Let's figure out how fair it is to associate these words with the famous reformer.
In recent years, the phrase has often been found on the Internet: “In Russia, everything changes in 10 years, nothing changes in 200 years.” This expression with different numbers (5 years, 20 years) is also mentioned on "Answers from Mail.Ru", and in article by Nikita Mikhalkov. Most often, its authorship is attributed to the Prime Minister of the Russian Empire, Pyotr Stolypin. Let's find out whether Stolypin actually said this.

We could not find such words on the page dedicated to Stolypin in “Wikiquote", nor in the list of his famous phrases on the website Foundation for the Study of Stolypin's Heritage, nor in any other similar source. Apparently, relatively recently the quote was considered almost popular. This can explain why the order of words in it changes so easily, 10 years turn into 5 or 20, and 200 into 100 or 300.

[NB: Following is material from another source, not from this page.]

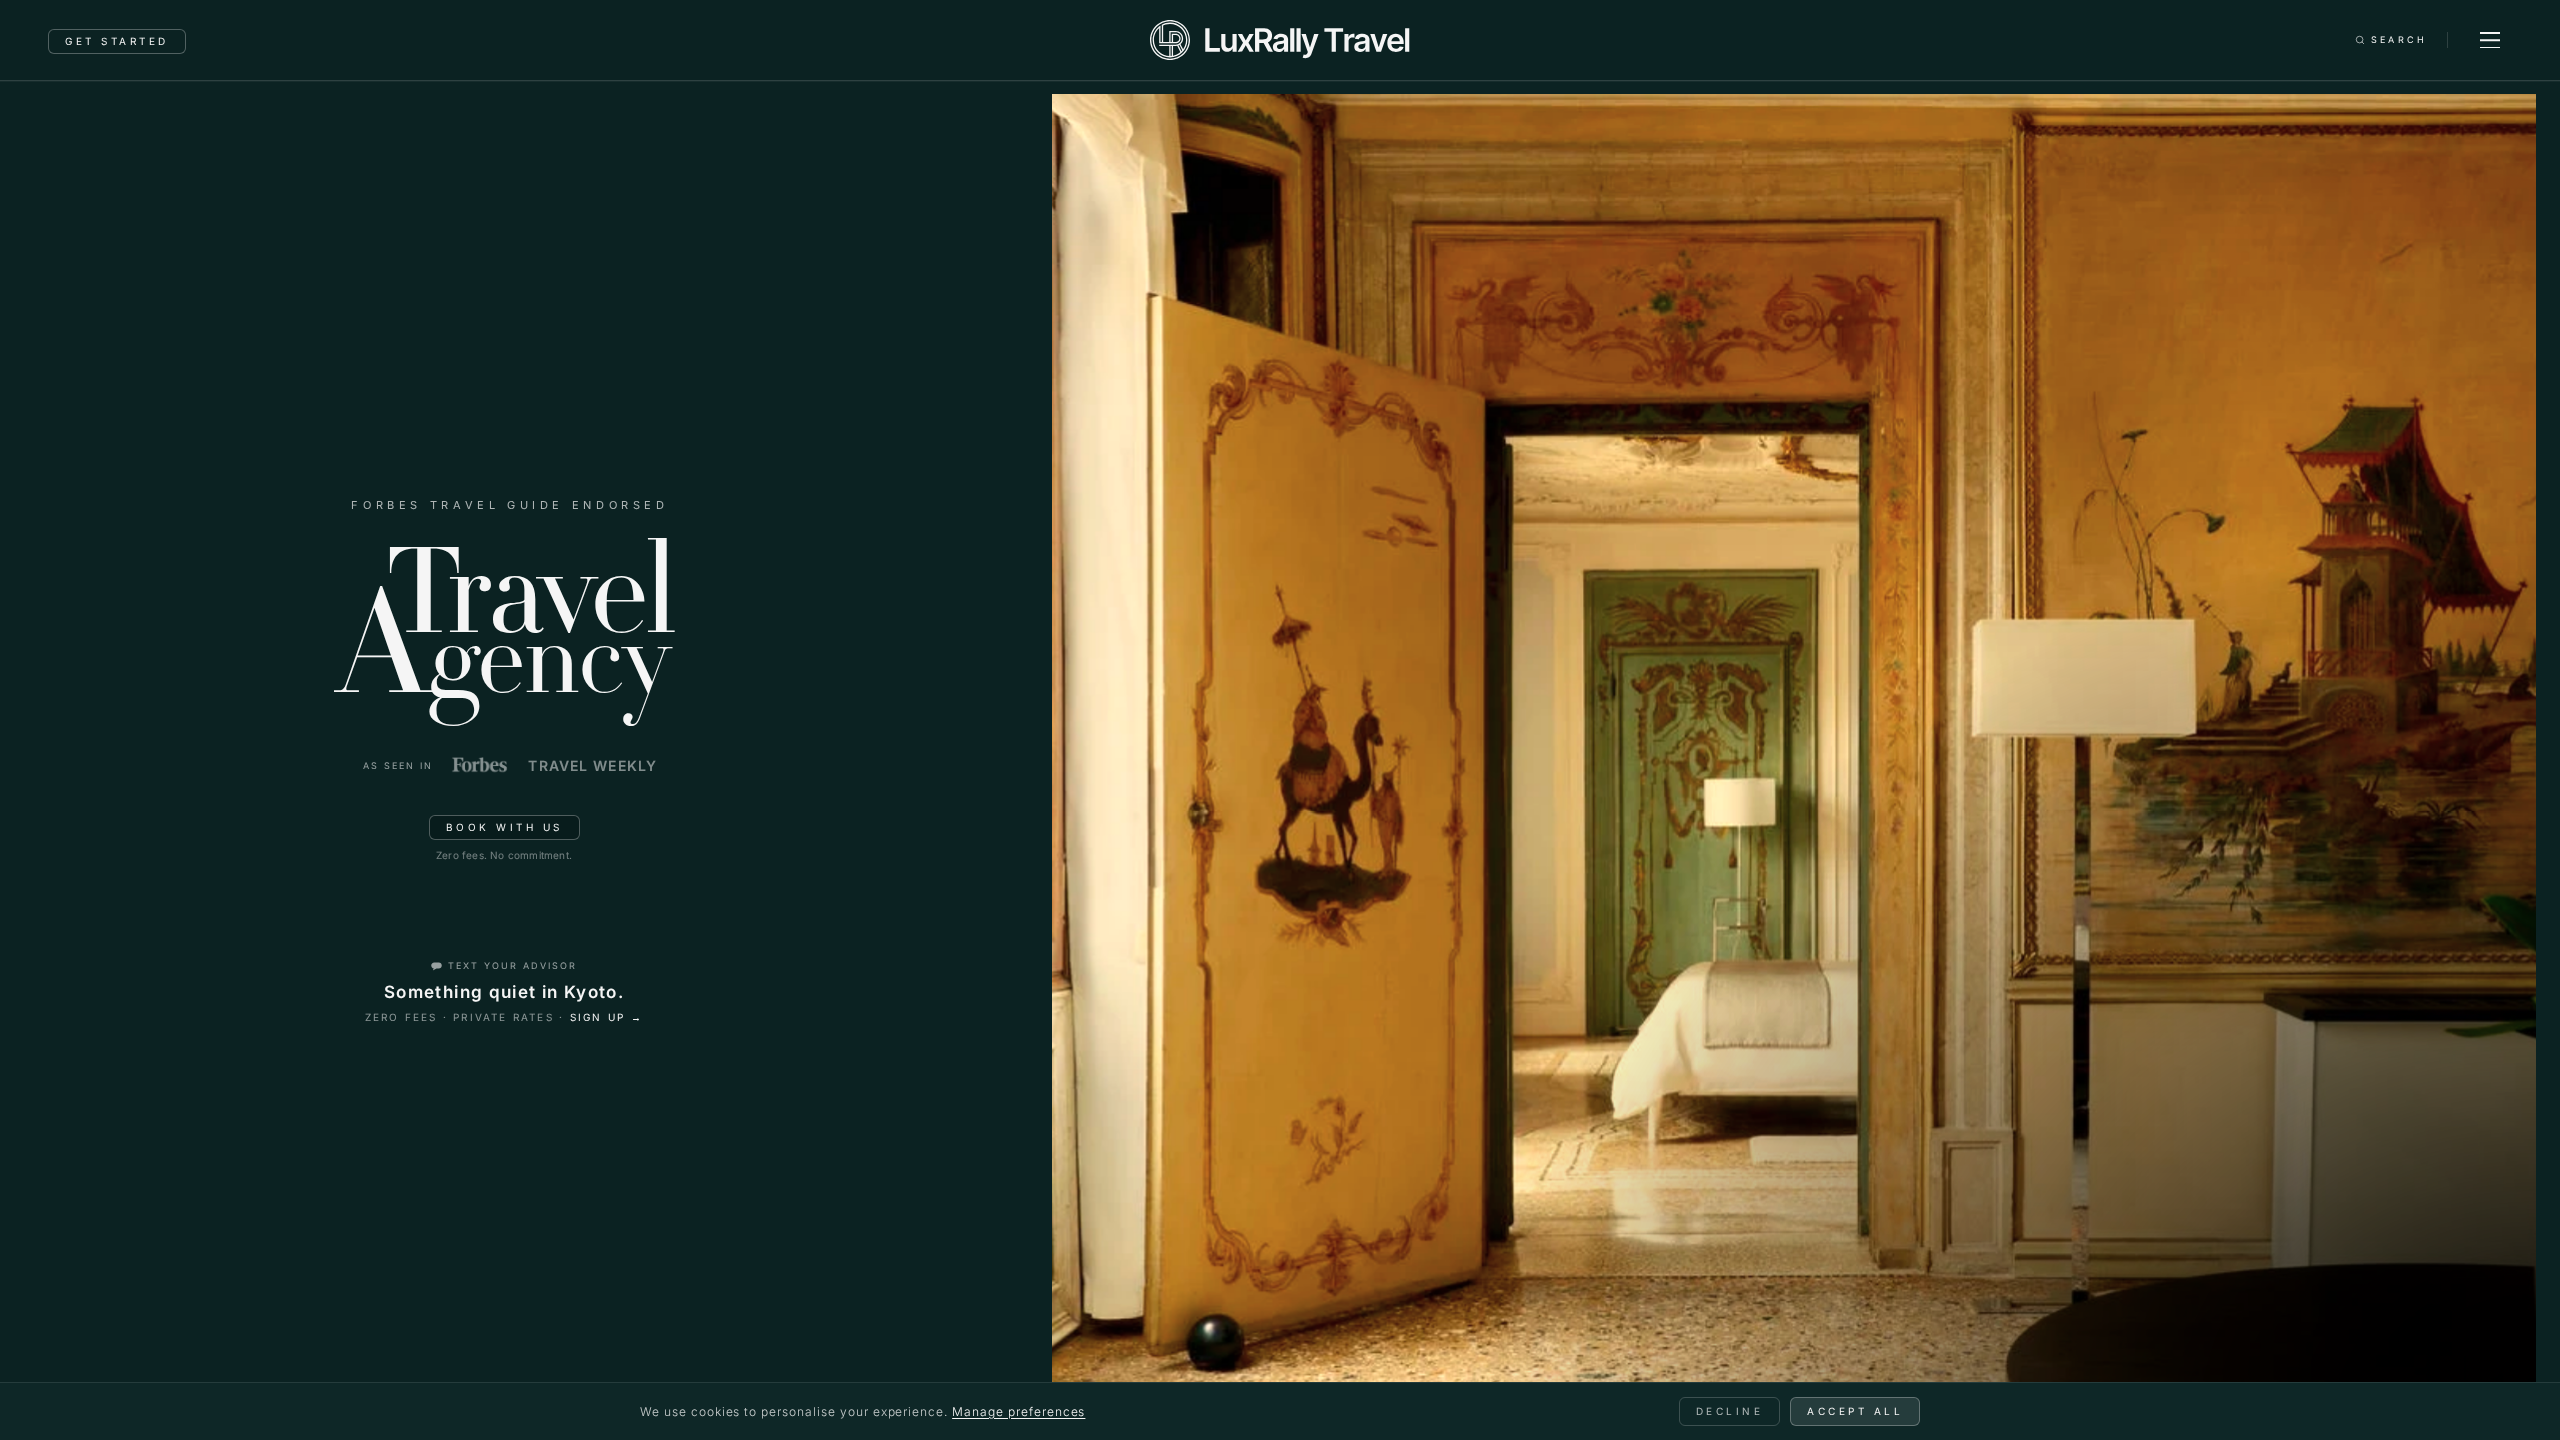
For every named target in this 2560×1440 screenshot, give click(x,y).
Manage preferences (1018, 1411)
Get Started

Even 10 years ago, this phrase (without attribution to a specific author) was used in the introduction to interview historian Evgeny Anisimov for the newspaper of the Siberian Federal University, and economist Sergei Guriev mentioned it in comments in the Khodorkovsky case. On several resources, the writer Saltykov-Shchedrin was named as the author of the statement.
But we still managed to find the first documented mention of this phrase and even get confirmation from its author himself. It turned out to be a doctor and writer Maxim Osipov. Here is a fragment from his autobiographical story “In the Native Land”, which was published in 2007 in the magazine “Znamya”:
Medical care in Rus', as before, is very accessible, but not very effective: “Do you believe it,” the doctor said in neither a loud nor a quiet voice... that I never treat out of self-interest... Of course, I would put your nose on it, but it would be much worse. It’s better to let nature itself act. Wash with cold water more often, and I assure you that, without a nose, you will be as healthy as if you had one.” This is roughly how they treat people now: in five years a lot changes in Russia, in two hundred nothing changes.. Doctors and patients are still a great match.

Osipov reportedthat he wrote this phrase in his diary back in 2003 - it is quite difficult to imagine that four years before the publication of the story, any new details from Stolypin’s speeches or texts became known. Why this quote was attributed to him is an open question. Perhaps in the popular consciousness it overlapped with truly belonging Stolypin’s words: “Give the state 20 years of peace, internal and external, and you will not recognize today’s Russia.”